During last night’s acceptance speech, Sen. John McCain (R-AZ), insinuated that comprehensive health care reform would undermine the current system:
My health care plan will make it easier for more Americans to find and keep good health care insurance. His plan will force small businesses to cut jobs, reduce wages, and force families into a government run health care system where a bureaucrat stands between you and your doctor.
So-called government-run health care has done marvels for the senator. As Ezra Klein points out, McCain “has never been off government health care a day in his life, and is healthy enough to run for president at 72.”
But personal history aside, McCain’s fear-mongering about comprehensive universal reform, is both deceitful and dishonest.

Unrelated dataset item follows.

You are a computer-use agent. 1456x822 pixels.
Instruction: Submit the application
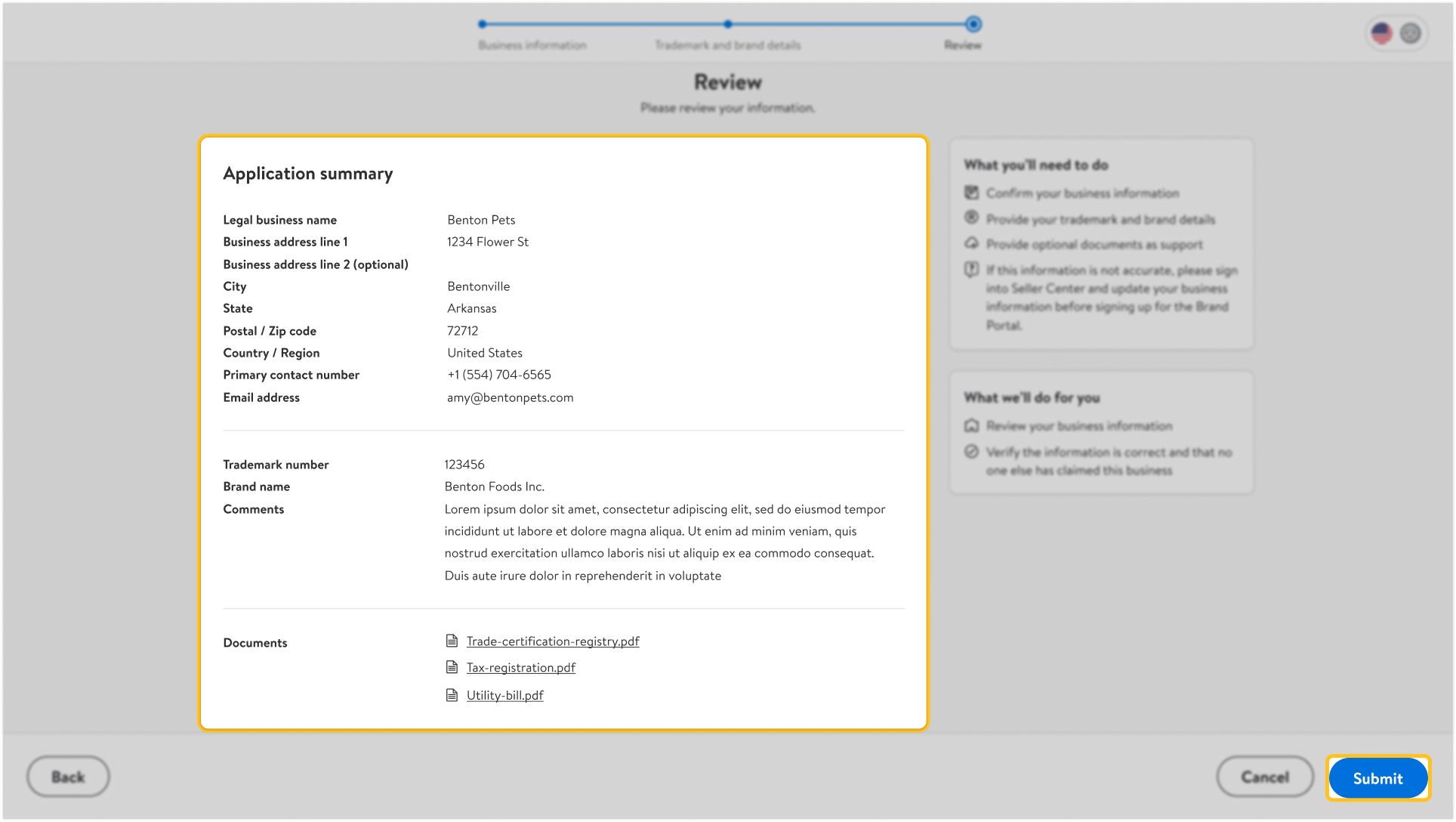1377,778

Consider Massachusetts’s landmark health reform law. The legislation built “upon the existing health care system, with expansions to Medicaid, subsidized coverage for people with low incomes, and reform of private insurance markets.” Far from forcing bureaucrats into consult rooms, the legislation increased access to meaningful care:
- The overall uninsurance rate for adults in Massachusetts decreased from 13% to 7%.
- For low-income adults, dental visits increased 9% and preventive care visits increased 6%.
- Low-income adults…who said they had not received care due to cost decreased from 27% in 2006 to 17% in 2007
McCain’s concerns about families being forced into “government care” — i.e. his insurance — also never materialized. In Massachusetts, “employer coverage increased by five percentage points” and there has been no evidence that “employers are less likely to offer coverage to their workers under health reform than before.”
Seventy-one percent of Massachusetts residents support these reforms. But if McCain is so scared of government programs, perhaps he should opt out of his own insurance coverage.